*ENUNCIADO DEL PROBLEMA*.
Prolonga el texto sobre los 75 años de la APA y la casona de Rodríguez Peña, comenzando justo después de su última oración.

*TEXTO DE LECTURA*.
________________

El calendario me obliga a reparar en los 75 años que pasaron ya desde aquel verano del 42. Y en los 35 años que también pasaron desde que entré por primera vez a la casona de Rodríguez Peña, que resultó ser –como me permitió descubrir mi análisis– una réplica casi exacta de la casa de mis primos a los que me fascinaba visitar, tanto a mí como a mi hermano, cuando nuestros padres nos traían desde el lejano oeste donde vivíamos entonces. No hizo falta mucho tiempo para que supiera que la verdadera causa de ese amor por la casa de mis primos que estaba a pocas cuadras de Rodríguez Peña 1674 no eran ellos ni tampoco el increíble metegol en el que nos pasábamos las horas jugando con pasión. Era su hermana mayor, mi prima Amparo y sus trenzas.

Creo no equivocarme si pienso que siguen siendo esos objetos-trenzas, esos de los que habla Homero Expósito en la letra del tango homónimo o los que finalmente colocó Lacan en el centro de su nudo borromeo, los que siguen trayendo a la vieja casona de Rodríguez Peña a sus nuevos visitantes. Aunque todo tiene hoy menos intensidad. Y menos rebeldía. Estamos muy tomados por las urgencias de una época en la que se impone el rigor de un sistema antropófago sumamente perfeccionado.

El número 75 hace que levante mi mirada hacia el horizonte del siglo de vida que ya pronto cumplirá la APA. Soy optimista.

________________

(Datos de elementos y posiciones de texto)
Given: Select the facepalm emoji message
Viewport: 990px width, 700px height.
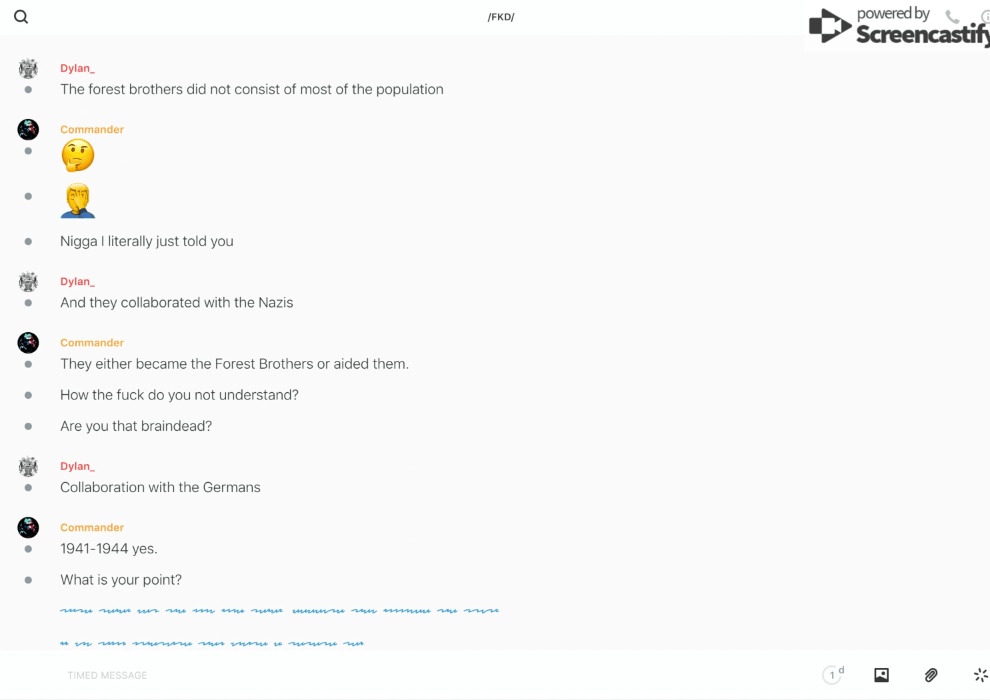Looking at the screenshot, I should tap(78, 200).
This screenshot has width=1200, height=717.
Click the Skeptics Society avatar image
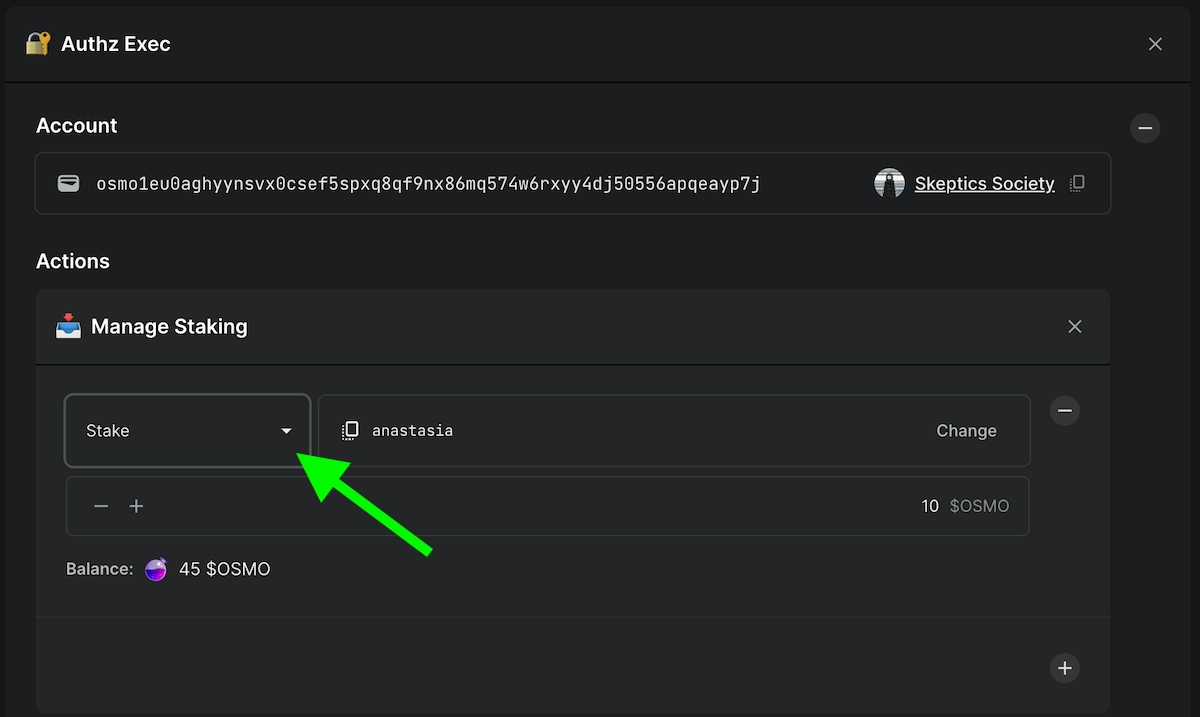pos(889,183)
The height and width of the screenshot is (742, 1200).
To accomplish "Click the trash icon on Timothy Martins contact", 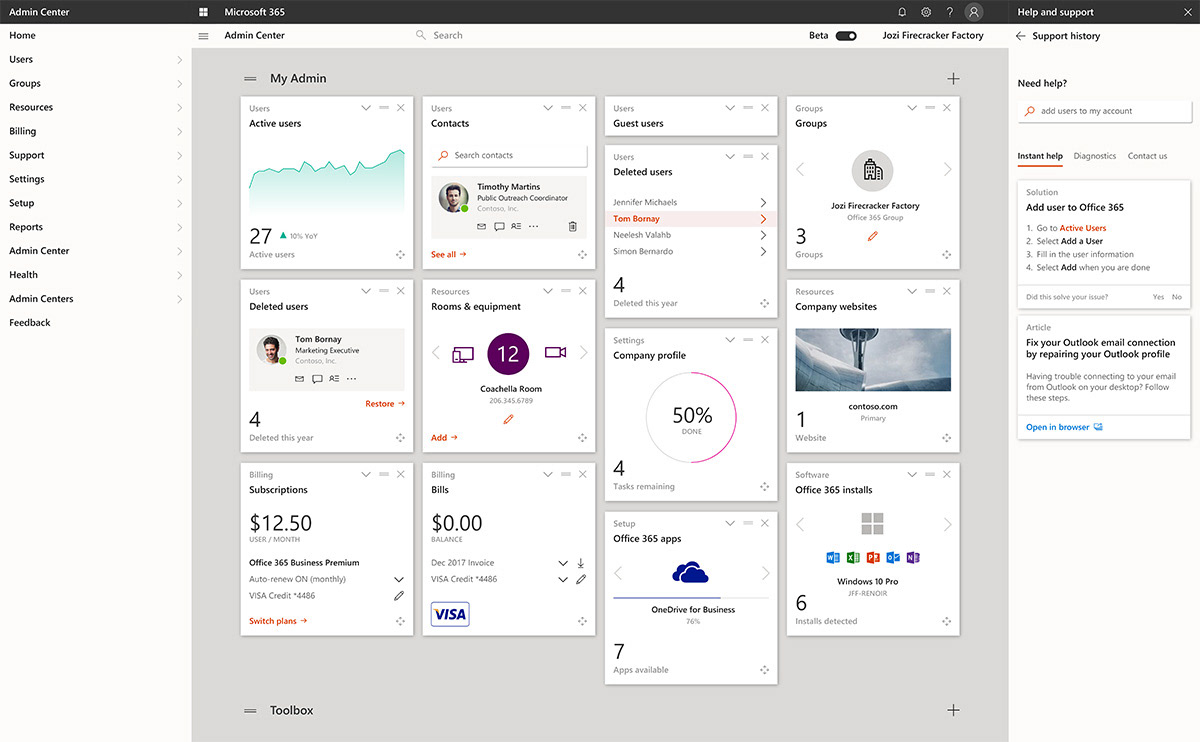I will pyautogui.click(x=572, y=226).
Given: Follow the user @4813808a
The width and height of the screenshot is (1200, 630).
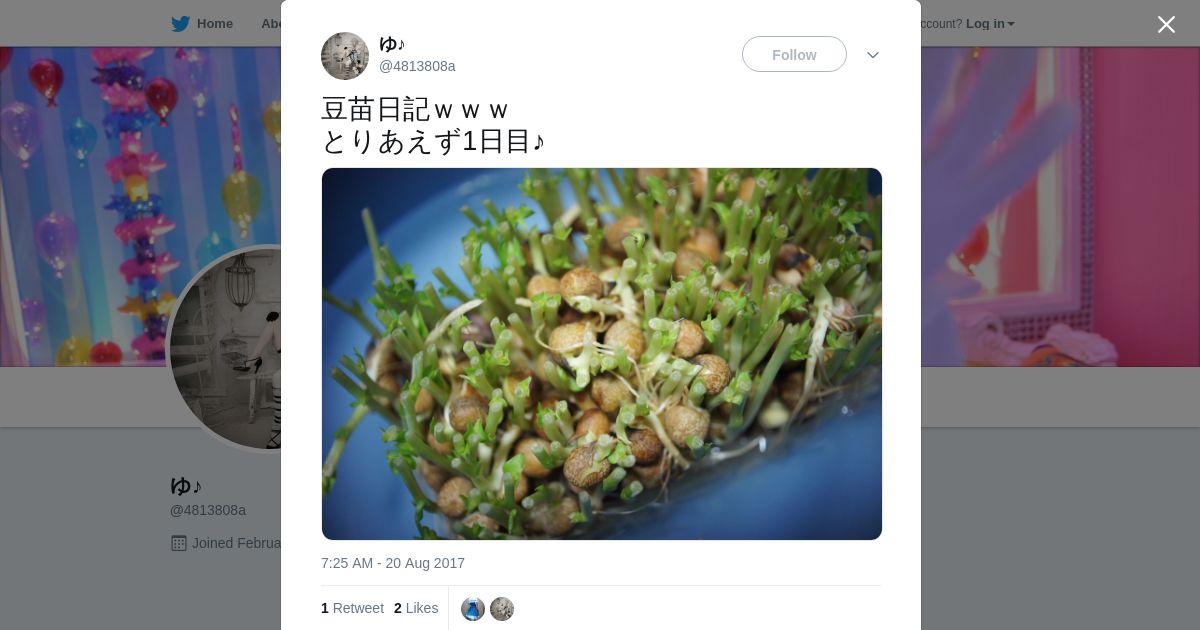Looking at the screenshot, I should click(x=794, y=54).
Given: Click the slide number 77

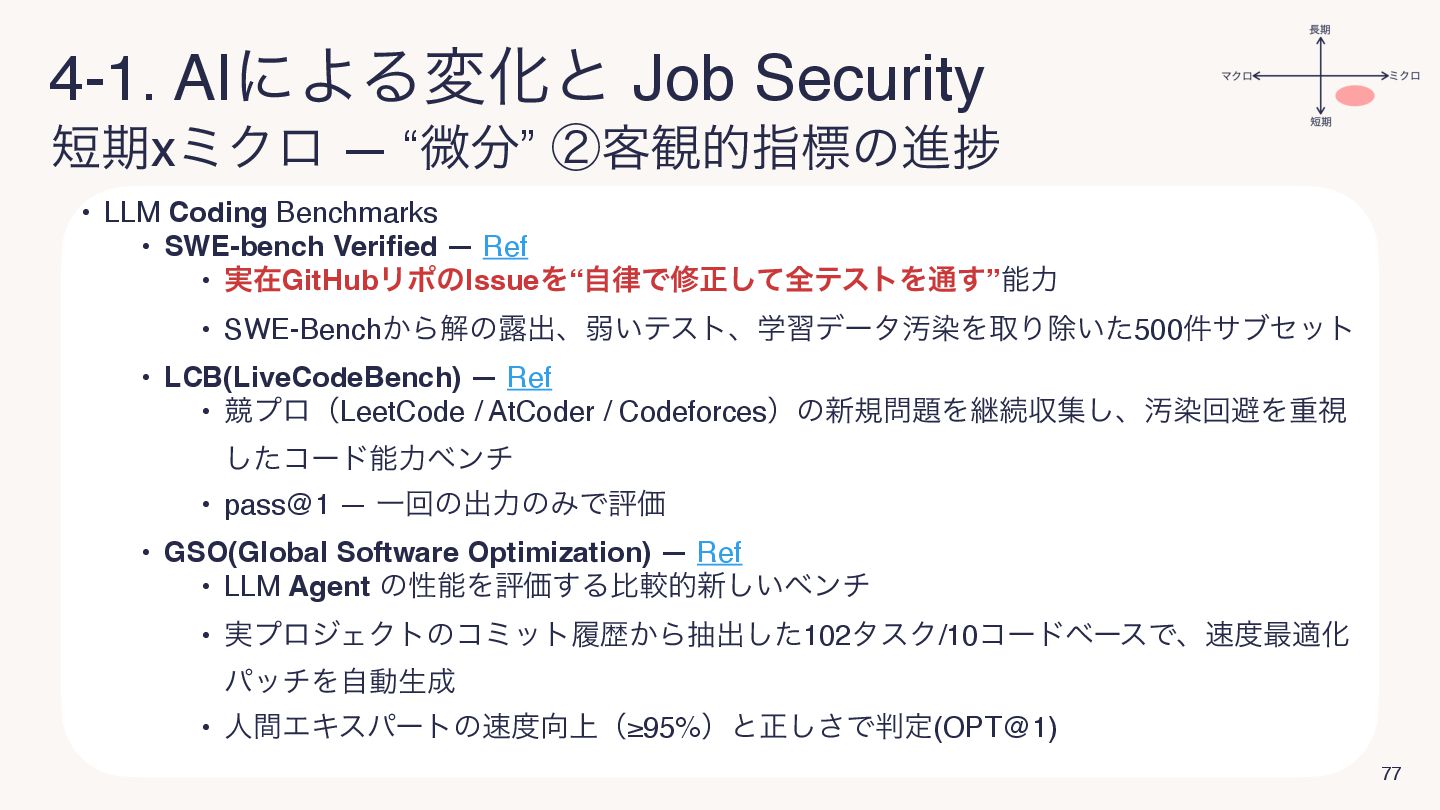Looking at the screenshot, I should coord(1390,773).
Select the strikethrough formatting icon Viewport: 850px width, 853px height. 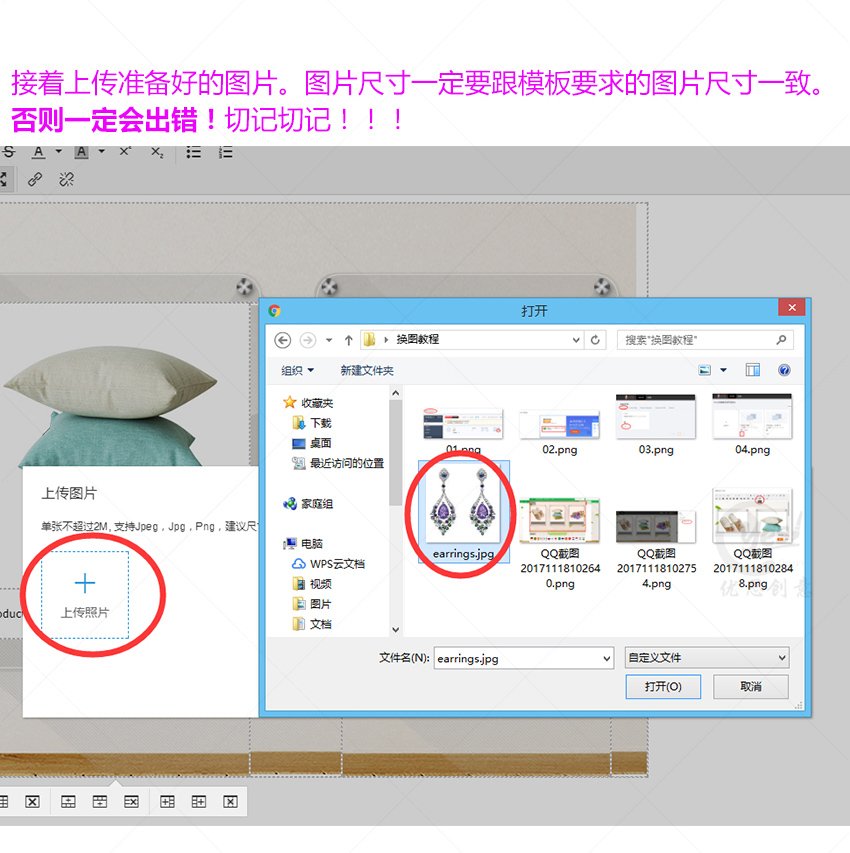(x=9, y=152)
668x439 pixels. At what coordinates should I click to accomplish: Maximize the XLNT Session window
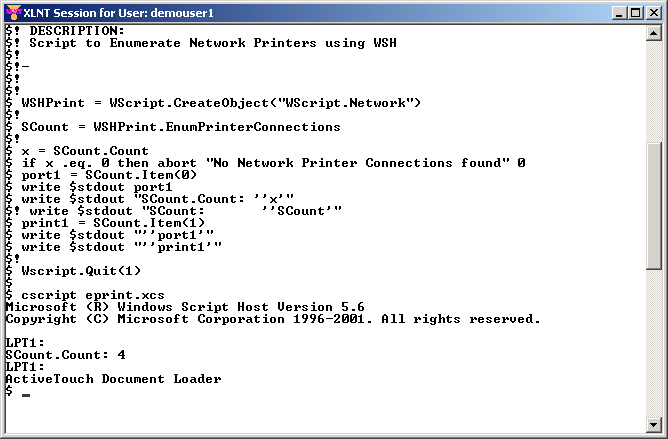[635, 13]
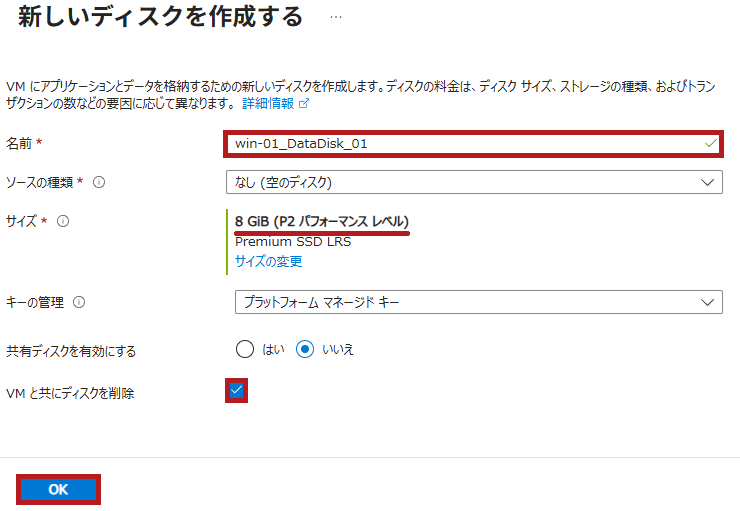
Task: Click the green validation checkmark in name field
Action: point(710,143)
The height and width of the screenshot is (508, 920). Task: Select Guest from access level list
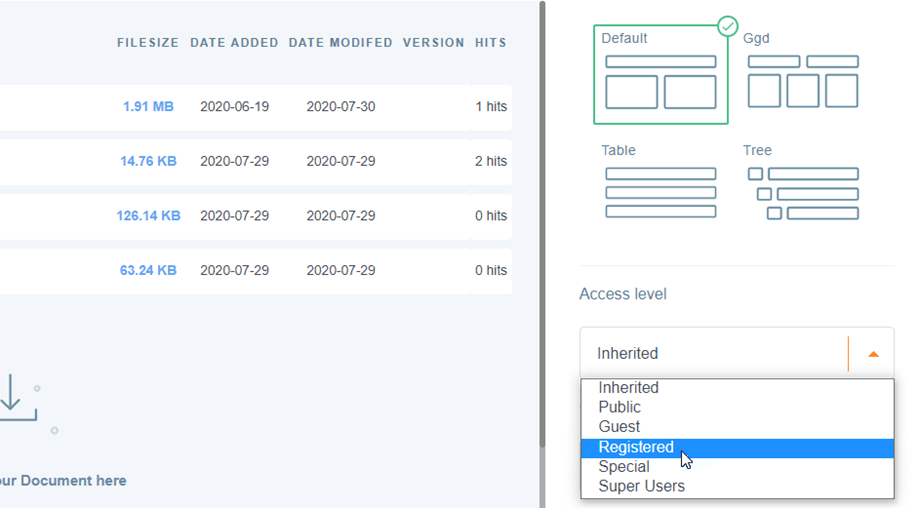[x=619, y=427]
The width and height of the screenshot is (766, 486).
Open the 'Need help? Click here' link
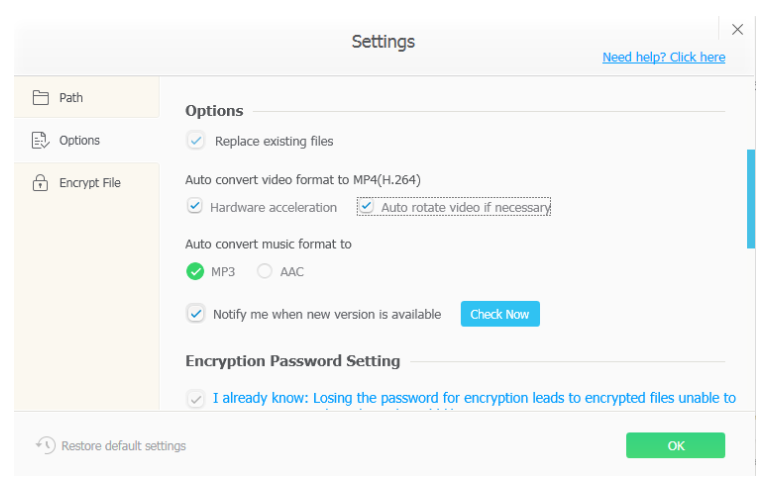pos(663,57)
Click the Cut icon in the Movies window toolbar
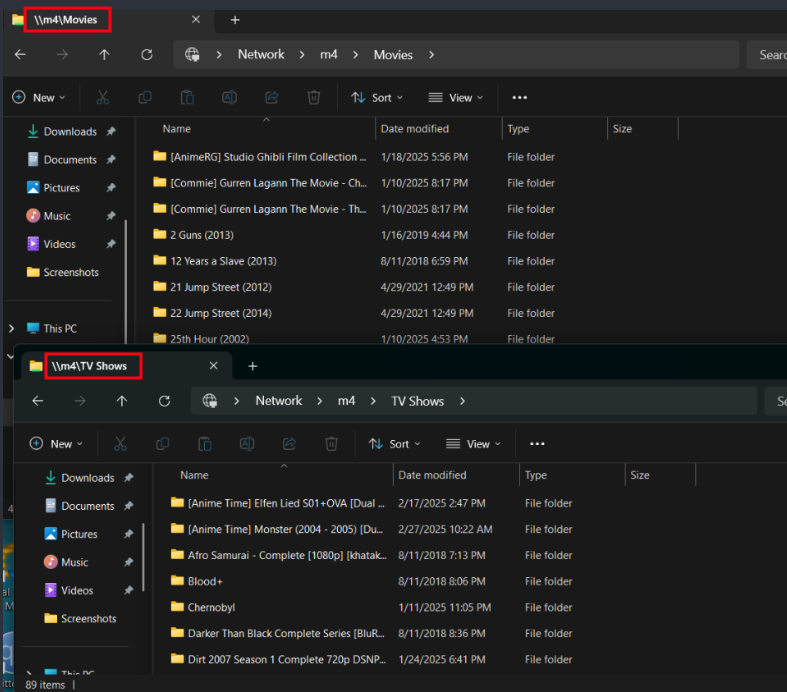The width and height of the screenshot is (787, 692). pos(102,98)
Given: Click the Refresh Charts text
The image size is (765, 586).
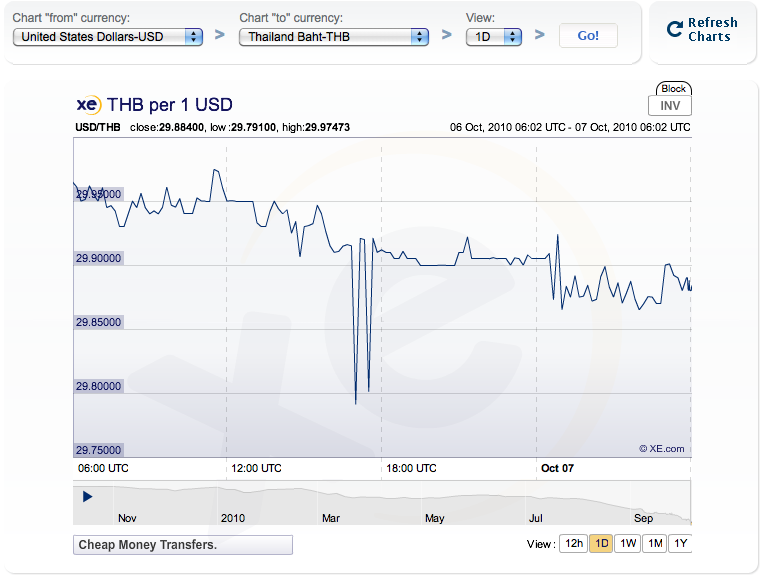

________________

*RESULTADO DE LA TAREA*.
Estos 75 años no son poco pero tampoco mucho para encarar la tarea que se nos impone: renovar la apuesta del psicoanálisis, sostener su trasmisión, rechazar los cantos de sirena del discurso adaptativo, del goce idiota de lo efímero.

No me cuento entre los que rechazan los avances de la modernidad. Al contrario, hago uso de muchos de sus recursos y, a veces abuso, como con Spotify. Pero tampoco me cuento entre aquellos que en nombre de algún bien superior empujan hacia un psicoanálisis devenido en herramienta sofisticada de la alienación subjetiva. Para ello el mismo psicoanálisis es mi mejor antídoto.

Hago votos porque la casona de Rodríguez Peña siga siendo un gran laboratorio donde se trabaja para reinventar la fórmula de ese suero. En palabras de Rimbaud -que nos recuerda Alain Badiou en su último libro- el suero de “la verdadera vida”.